Andl - A New Database Language - andl.org

Re: UTF-16

Posted by Randy Abernethy <ra...@gmail.com>.

Hey David,

Apache Thrift has a "string" type in its IDL and that type is a language
native string in the generated code but is UTF-8 on the wire when using
binary, compact or JSON protocols by default.

I think Jens is posing the question (correct me if I'm wrong Jens): Should
we also support UTF-16 string encoding on the wire with binary, compact and
JSON protocols.

-Randy

On Thu, Dec 31, 2015 at 5:09 PM, David Bennett <da...@yorkage.com> wrote:

> >>>while UTF-8 is great, especially on Windows platforms UTF-16 is more
> common, because the OS uses it heavily internally.
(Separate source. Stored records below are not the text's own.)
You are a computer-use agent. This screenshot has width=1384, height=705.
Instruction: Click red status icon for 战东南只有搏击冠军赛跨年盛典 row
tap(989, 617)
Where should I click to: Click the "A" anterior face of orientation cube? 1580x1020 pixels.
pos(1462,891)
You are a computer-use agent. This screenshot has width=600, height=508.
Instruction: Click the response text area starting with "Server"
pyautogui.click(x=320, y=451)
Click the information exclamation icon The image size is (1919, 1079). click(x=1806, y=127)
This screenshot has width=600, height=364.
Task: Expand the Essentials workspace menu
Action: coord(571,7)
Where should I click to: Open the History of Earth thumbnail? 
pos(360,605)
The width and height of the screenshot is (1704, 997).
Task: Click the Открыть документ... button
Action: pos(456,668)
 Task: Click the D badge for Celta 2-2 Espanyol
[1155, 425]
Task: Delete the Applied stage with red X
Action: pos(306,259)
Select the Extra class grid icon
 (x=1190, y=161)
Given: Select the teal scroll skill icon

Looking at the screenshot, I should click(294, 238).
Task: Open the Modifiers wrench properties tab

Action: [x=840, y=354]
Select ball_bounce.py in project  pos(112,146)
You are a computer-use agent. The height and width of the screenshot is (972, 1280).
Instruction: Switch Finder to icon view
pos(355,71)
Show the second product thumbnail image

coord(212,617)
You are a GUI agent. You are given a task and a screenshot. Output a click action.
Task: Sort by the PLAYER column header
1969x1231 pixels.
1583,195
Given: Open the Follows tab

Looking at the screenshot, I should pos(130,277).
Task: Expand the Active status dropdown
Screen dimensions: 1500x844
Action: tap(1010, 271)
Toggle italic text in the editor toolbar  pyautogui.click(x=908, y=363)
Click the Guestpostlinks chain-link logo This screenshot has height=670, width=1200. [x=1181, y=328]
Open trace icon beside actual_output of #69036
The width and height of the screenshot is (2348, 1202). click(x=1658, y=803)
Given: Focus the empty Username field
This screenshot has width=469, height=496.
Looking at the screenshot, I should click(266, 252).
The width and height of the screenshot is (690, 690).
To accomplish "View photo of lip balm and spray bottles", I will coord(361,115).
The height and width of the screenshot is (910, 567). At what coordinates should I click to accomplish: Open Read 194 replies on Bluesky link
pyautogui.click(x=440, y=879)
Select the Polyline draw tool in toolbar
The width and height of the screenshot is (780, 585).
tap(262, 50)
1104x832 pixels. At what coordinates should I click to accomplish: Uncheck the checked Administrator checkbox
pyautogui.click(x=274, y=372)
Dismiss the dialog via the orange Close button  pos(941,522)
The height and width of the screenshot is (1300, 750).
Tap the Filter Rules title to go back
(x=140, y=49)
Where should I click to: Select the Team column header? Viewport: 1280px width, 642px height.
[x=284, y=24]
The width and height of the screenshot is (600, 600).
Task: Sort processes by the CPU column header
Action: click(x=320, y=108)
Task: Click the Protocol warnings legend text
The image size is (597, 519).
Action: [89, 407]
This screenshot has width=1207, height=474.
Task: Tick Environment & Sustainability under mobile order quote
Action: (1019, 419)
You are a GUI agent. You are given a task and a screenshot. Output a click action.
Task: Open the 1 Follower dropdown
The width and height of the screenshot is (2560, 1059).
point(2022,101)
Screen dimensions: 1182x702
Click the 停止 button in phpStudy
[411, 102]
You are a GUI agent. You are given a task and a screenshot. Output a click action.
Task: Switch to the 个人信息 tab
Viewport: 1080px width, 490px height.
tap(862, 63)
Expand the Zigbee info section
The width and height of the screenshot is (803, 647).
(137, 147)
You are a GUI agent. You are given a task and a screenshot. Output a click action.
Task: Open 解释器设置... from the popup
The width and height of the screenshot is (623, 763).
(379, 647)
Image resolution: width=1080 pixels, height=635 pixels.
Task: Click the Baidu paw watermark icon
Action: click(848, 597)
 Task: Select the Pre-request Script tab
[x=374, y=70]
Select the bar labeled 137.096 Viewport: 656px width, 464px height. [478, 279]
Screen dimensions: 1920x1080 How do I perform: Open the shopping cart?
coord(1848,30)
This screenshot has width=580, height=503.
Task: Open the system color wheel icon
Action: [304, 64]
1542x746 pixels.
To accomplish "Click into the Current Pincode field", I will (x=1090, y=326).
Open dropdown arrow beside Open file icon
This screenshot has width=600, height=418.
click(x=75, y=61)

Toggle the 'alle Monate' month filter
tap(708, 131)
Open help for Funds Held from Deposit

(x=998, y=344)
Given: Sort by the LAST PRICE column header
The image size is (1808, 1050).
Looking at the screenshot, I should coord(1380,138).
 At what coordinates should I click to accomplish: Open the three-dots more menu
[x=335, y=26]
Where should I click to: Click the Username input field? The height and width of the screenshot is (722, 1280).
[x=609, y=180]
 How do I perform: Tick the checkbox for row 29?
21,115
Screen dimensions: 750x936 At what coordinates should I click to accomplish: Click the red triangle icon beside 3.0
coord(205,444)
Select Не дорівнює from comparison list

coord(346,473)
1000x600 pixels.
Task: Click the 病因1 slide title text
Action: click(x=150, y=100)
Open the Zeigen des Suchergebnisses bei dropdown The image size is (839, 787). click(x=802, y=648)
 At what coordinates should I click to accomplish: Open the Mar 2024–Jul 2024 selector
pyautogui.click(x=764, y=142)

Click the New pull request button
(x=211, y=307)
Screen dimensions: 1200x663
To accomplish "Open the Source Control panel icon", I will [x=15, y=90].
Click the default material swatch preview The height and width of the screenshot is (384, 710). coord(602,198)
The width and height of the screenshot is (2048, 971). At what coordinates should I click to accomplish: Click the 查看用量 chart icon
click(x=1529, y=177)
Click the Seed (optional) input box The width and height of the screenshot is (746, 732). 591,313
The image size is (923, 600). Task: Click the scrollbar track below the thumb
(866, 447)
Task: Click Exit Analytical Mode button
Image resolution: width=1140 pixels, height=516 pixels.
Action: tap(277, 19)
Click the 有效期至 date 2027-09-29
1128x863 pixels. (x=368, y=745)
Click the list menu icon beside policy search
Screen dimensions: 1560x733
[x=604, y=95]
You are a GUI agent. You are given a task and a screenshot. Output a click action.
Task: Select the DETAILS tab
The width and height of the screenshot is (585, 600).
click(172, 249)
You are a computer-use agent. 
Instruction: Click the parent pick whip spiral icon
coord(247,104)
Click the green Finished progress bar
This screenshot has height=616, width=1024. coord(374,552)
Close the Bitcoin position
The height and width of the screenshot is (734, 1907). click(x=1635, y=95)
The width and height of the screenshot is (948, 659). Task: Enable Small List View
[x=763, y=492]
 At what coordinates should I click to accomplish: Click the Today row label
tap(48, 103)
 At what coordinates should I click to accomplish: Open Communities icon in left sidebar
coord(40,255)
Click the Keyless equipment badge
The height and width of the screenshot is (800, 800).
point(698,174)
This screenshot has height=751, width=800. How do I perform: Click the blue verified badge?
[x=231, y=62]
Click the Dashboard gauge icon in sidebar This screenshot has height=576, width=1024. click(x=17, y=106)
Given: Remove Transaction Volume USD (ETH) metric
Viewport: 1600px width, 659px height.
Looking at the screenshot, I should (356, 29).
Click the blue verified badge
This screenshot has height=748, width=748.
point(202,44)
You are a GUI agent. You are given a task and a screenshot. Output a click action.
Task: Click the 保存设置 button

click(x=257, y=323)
Since Win2k it also
> supports surrogates and supplementary characters. So there’s OS support for
> it. What I don’t know is, how universally is UTF-16 (or a subset of it)
> supported across other platforms? Can we assume a certain degree of support
> on all the various platforms that Thrift can run on?
>
> >>>TL;DR: Would it make sense to add UTF-16 as another string format type?
>
> In my opinion, no. This is based on a mistaken understanding or
> expectation.
>
> Thrift currently supports a string of bytes as a type, and users who wish
> to exchange character string data are expected to impose some kind of
> meaning on top of that.
>
> What Thrift needs is a genuine string data type, independent of any
> particular transport format, and which fully supports Unicode code points.
> The transport mechanism could be UTF-8, UTF-16, UTF-32 or variable length
> (zigzag) integers (currently Unicode requires about 21 bits).
>
> User libraries would of course be free to reformat those Unicode strings
> into any format comfortably supported by the platform. On Windows UTF-16 is
> preferred, but should never be viewed as something different from the
> underlying Unicode string.
>
> Regards
> David M Bennett FACS
>
> Andl - A New Database Language - andl.org
>
>
>
>
>
>